A sideways trend is the horizontal price movement that occurs when the forces of supply and demand are nearly equal. This typically occurs during a period of consolidation before the price continues a prior trend or reverses into a new trend.

A sideways price trend is also commonly known as a “horizontal trend.”

28
Q

Blue Chip Stock

A

A blue chip stock is a huge company with an excellent reputation. These are typically large, well-established, and financially sound companies that have operated for many years and that have dependable earnings, often paying dividends to investors.

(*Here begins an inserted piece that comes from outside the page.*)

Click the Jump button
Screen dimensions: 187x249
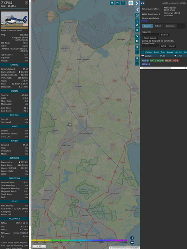pyautogui.click(x=163, y=46)
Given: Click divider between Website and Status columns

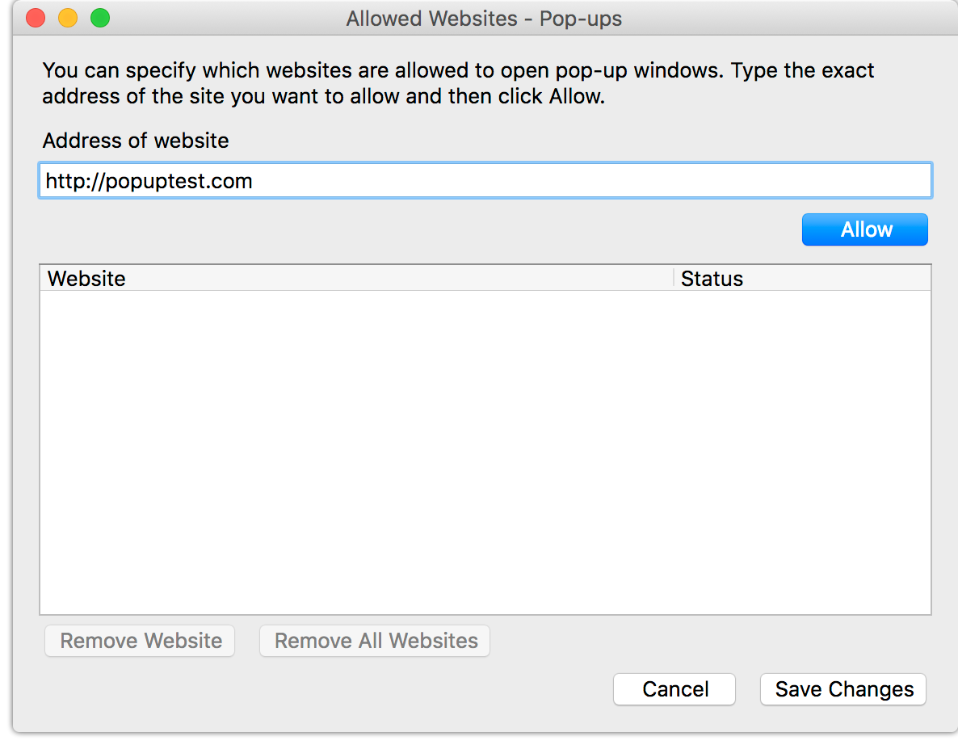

A blue chip stock typically has a market capitalization in the billions, is generally the market leader or among the top three companies in its sector, and is more often than not a household name. For all of these reasons, blue chip stocks are among the most popular to buy among investors. Some examples of blue chip stocks are IBM Corp., Coca-Cola Co., and Boeing Co.

29
Q

SPDR

A

A Standard & Poor’s Depositary Receipt, or SPDR, is a type of exchange traded fund (ETF).

Sometimes called “spiders,” SPY is an ETF based on the S&P 500 Index, and each share represents an ownership interest in the 500 stocks in the S&P 500. Today, there are a number of other SPDR funds available to investors.